# TASK ITEM
The response must consist of the lines below from the one with "Image resolution: width=1503" through the one with "Open the Dashboard icon in left sidebar", exactly as they appear and with both ends kept.
START DATA TO PROCESS
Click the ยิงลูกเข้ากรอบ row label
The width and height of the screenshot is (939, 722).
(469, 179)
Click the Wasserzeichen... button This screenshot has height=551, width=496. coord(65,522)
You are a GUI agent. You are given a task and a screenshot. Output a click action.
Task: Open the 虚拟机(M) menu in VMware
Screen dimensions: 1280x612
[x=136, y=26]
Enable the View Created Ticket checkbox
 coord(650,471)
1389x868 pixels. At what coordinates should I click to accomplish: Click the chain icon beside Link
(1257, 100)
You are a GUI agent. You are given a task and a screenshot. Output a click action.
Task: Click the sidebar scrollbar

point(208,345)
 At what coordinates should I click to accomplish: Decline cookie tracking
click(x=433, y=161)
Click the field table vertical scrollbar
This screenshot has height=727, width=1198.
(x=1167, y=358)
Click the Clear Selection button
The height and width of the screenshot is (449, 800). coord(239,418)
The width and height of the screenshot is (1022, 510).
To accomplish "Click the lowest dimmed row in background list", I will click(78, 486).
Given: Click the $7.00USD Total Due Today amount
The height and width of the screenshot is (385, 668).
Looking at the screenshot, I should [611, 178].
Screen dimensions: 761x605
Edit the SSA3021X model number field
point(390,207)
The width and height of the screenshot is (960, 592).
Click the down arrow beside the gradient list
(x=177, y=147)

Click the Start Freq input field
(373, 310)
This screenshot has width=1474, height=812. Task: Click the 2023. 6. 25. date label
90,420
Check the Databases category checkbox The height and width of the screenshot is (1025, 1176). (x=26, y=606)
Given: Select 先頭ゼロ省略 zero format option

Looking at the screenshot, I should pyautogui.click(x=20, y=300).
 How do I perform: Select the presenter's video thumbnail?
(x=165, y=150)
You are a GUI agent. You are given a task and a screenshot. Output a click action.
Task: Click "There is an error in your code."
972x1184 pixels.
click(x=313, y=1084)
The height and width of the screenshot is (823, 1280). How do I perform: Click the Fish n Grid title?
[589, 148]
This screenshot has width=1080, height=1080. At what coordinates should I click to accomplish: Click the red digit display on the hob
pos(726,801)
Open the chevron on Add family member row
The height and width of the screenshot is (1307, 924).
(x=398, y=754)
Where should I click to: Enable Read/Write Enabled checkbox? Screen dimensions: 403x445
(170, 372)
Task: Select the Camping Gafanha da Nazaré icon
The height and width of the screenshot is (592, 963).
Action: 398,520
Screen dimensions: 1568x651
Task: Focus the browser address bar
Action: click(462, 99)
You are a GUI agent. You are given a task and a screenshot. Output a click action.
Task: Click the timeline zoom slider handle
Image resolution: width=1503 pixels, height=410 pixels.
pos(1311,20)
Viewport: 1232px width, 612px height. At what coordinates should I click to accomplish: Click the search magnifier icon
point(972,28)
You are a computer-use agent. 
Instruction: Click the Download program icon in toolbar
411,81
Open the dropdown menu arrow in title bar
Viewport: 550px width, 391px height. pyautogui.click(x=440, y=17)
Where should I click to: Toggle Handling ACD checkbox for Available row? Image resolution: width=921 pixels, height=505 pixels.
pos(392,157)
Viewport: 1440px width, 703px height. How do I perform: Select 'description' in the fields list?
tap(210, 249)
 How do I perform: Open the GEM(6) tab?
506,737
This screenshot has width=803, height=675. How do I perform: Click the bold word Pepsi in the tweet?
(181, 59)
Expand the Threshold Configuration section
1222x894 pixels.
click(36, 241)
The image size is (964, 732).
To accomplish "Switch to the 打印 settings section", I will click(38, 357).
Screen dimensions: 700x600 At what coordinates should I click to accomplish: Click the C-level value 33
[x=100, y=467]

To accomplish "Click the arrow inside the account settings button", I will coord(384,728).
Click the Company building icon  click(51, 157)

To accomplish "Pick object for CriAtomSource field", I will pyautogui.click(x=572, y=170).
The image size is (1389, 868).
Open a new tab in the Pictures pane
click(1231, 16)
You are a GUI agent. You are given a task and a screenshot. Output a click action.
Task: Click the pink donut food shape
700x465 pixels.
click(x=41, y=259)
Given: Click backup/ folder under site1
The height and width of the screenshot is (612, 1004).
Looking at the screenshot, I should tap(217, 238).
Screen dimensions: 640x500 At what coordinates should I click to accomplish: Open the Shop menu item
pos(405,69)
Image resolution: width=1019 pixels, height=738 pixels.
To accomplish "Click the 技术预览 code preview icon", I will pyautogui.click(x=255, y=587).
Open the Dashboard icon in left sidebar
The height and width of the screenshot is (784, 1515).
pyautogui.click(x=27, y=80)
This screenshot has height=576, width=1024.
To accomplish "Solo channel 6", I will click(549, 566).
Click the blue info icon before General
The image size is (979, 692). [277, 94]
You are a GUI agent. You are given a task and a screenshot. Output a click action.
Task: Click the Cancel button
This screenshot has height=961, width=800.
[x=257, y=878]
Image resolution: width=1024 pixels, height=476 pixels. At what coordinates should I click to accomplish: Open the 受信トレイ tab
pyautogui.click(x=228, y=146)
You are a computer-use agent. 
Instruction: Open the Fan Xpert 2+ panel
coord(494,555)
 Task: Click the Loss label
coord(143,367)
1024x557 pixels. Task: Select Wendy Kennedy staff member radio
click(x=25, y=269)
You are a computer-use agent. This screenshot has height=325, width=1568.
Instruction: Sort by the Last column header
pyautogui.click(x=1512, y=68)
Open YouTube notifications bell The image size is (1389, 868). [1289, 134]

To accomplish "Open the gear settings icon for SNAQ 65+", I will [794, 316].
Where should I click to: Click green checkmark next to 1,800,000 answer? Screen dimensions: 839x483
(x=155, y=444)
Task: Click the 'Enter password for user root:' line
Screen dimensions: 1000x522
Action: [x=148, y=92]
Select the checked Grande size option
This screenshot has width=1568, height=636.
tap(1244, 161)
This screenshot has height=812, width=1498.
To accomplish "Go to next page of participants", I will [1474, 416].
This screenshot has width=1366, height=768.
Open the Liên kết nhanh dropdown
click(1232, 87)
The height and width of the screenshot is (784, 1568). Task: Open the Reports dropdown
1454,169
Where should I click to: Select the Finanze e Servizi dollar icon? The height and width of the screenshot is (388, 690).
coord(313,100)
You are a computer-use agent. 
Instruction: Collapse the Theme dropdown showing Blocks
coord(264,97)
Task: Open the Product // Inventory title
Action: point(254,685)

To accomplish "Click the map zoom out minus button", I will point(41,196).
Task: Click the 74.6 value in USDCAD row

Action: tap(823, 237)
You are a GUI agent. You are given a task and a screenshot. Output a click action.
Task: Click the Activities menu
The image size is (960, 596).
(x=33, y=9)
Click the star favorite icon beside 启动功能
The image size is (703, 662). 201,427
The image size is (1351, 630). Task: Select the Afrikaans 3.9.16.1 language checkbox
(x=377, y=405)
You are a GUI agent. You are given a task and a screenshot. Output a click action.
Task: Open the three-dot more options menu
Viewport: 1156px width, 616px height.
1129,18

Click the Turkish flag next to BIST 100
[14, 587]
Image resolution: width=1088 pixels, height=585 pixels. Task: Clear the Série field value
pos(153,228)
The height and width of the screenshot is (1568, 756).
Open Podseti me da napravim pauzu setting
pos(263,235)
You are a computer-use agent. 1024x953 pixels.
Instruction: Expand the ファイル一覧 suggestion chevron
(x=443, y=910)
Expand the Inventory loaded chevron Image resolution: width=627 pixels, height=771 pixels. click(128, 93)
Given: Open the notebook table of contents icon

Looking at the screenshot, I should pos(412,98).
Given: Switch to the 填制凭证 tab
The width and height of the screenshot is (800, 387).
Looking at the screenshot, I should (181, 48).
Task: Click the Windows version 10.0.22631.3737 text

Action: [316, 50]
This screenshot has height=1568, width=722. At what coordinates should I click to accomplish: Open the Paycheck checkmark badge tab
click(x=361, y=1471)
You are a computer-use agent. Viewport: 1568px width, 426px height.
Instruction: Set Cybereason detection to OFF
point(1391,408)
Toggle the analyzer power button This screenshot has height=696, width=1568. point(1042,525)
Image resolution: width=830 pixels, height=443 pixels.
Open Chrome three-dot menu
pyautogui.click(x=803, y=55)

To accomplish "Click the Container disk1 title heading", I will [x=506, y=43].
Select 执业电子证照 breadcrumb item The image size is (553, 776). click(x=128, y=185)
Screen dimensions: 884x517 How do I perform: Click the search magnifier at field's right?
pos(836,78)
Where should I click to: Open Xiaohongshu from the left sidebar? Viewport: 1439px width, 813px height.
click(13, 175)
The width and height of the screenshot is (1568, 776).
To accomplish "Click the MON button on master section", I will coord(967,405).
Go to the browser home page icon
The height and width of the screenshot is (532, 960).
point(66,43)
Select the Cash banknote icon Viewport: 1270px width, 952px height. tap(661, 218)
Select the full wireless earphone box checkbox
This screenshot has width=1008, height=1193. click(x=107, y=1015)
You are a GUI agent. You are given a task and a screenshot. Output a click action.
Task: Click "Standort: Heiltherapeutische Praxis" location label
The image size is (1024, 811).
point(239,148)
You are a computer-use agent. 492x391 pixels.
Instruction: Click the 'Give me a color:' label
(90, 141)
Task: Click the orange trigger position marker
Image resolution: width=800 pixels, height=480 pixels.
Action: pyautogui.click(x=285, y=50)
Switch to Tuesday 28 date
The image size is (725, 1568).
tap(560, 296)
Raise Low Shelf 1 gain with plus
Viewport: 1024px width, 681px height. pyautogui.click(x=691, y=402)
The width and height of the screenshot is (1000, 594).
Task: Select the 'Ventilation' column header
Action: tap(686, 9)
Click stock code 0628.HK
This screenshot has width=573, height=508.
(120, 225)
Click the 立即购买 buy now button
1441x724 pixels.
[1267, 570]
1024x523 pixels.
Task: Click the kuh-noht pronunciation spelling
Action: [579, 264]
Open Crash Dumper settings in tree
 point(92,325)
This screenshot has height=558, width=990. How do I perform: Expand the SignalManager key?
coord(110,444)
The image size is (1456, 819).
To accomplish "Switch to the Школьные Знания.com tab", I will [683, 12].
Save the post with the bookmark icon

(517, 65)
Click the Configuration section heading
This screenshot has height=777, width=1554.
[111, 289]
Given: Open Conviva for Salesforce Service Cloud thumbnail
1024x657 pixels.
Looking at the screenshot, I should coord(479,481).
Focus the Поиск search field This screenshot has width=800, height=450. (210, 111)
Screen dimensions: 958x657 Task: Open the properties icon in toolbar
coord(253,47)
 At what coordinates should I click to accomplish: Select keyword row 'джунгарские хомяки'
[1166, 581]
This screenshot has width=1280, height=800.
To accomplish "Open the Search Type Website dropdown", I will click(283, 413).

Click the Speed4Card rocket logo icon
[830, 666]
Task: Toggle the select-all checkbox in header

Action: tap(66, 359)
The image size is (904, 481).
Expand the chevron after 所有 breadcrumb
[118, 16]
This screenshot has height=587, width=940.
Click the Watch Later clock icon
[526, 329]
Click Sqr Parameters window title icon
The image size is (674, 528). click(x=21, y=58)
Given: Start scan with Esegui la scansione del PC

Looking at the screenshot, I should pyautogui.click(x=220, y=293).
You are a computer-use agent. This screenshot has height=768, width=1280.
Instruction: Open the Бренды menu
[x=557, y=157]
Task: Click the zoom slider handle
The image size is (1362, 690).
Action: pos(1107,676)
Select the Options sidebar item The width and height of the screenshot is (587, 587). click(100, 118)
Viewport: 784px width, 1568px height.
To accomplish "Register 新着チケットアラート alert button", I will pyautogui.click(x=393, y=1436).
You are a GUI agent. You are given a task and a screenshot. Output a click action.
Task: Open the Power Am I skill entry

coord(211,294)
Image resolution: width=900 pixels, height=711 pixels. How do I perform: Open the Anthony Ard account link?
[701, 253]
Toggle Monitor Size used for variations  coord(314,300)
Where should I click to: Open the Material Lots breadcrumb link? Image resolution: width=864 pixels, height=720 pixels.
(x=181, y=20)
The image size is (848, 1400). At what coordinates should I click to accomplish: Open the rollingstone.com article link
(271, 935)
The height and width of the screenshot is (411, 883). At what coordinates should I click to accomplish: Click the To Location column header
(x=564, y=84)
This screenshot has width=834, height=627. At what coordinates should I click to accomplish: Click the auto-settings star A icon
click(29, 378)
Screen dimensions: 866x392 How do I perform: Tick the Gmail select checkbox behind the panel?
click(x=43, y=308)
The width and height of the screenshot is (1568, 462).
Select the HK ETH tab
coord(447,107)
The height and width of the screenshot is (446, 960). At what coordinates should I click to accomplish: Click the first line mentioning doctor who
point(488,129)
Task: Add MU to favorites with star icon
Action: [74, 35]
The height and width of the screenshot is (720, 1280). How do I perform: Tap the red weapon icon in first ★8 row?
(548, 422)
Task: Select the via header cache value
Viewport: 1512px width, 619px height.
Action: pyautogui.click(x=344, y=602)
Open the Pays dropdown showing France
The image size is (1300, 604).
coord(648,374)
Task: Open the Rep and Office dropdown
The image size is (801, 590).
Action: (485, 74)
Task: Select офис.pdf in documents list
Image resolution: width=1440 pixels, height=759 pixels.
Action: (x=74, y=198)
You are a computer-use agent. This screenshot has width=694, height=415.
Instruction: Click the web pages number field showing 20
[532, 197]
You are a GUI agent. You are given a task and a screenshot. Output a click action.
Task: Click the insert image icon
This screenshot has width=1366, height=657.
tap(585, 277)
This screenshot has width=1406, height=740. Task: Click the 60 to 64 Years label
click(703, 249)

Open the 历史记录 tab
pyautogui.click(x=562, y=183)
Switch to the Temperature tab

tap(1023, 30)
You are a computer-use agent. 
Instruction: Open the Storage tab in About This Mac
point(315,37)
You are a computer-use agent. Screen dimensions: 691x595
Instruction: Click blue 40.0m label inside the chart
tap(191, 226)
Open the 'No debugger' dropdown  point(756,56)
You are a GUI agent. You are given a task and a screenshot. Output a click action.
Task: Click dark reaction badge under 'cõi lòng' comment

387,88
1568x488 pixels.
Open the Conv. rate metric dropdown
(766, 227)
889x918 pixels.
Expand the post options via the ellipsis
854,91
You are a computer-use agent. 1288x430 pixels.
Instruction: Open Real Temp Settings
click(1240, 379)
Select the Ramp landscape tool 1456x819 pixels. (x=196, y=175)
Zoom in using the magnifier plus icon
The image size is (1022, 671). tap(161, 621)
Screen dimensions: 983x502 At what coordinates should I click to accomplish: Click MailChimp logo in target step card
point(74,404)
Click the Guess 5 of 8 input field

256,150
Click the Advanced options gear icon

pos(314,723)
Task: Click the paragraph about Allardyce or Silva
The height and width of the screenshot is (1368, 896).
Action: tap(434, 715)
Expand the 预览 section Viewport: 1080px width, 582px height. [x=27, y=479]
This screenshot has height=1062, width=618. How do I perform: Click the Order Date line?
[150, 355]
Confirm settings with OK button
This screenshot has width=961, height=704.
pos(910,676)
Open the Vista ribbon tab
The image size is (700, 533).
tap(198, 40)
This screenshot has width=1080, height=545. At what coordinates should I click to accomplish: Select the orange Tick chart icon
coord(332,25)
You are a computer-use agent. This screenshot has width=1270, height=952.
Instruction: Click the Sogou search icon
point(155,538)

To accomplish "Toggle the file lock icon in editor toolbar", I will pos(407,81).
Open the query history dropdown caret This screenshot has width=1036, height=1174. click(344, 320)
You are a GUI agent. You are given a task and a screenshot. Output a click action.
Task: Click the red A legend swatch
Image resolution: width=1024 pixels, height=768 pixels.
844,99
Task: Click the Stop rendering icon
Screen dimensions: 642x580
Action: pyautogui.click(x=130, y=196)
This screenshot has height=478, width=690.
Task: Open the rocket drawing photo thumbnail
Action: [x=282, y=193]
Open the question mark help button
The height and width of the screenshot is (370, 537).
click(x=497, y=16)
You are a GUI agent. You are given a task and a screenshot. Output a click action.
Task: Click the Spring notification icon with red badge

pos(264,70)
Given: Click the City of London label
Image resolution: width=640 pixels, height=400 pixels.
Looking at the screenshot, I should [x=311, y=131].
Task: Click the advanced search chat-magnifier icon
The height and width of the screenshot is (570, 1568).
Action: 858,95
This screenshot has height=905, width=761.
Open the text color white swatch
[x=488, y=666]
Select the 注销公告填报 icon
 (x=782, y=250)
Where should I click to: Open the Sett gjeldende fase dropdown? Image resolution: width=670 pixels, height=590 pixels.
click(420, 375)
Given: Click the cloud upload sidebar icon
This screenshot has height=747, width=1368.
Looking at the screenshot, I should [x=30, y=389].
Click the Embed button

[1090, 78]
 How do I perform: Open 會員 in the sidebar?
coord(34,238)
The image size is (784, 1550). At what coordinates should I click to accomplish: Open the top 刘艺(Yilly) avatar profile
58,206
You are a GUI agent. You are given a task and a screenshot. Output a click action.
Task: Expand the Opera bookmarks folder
END DATA TO PROCESS
# ANSWER TO THE EXERCISE
Image resolution: width=1503 pixels, height=410 pixels.
pos(1311,20)
Viewport: 1232px width, 612px height. At what coordinates should I click to accomplish: Click the search magnifier icon
point(972,28)
You are a computer-use agent. 
Instruction: Click the Download program icon in toolbar
411,81
Open the dropdown menu arrow in title bar
Viewport: 550px width, 391px height. pyautogui.click(x=440, y=17)
Where should I click to: Toggle Handling ACD checkbox for Available row? Image resolution: width=921 pixels, height=505 pixels.
pos(392,157)
Viewport: 1440px width, 703px height. How do I perform: Select 'description' in the fields list?
tap(210, 249)
 How do I perform: Open the GEM(6) tab?
506,737
This screenshot has width=803, height=675. How do I perform: Click the bold word Pepsi in the tweet?
(181, 59)
Expand the Threshold Configuration section
1222x894 pixels.
click(36, 241)
The image size is (964, 732).
To accomplish "Switch to the 打印 settings section", I will click(38, 357).
Screen dimensions: 700x600 At what coordinates should I click to accomplish: Click the C-level value 33
[x=100, y=467]

To accomplish "Click the arrow inside the account settings button", I will coord(384,728).
Click the Company building icon  click(51, 157)

To accomplish "Pick object for CriAtomSource field", I will pyautogui.click(x=572, y=170).
The image size is (1389, 868).
Open a new tab in the Pictures pane
click(1231, 16)
You are a GUI agent. You are given a task and a screenshot. Output a click action.
Task: Click the pink donut food shape
700x465 pixels.
click(x=41, y=259)
Given: Click backup/ folder under site1
The height and width of the screenshot is (612, 1004).
Looking at the screenshot, I should tap(217, 238).
Screen dimensions: 640x500 At what coordinates should I click to accomplish: Open the Shop menu item
pos(405,69)
Image resolution: width=1019 pixels, height=738 pixels.
To accomplish "Click the 技术预览 code preview icon", I will pyautogui.click(x=255, y=587).
Open the Dashboard icon in left sidebar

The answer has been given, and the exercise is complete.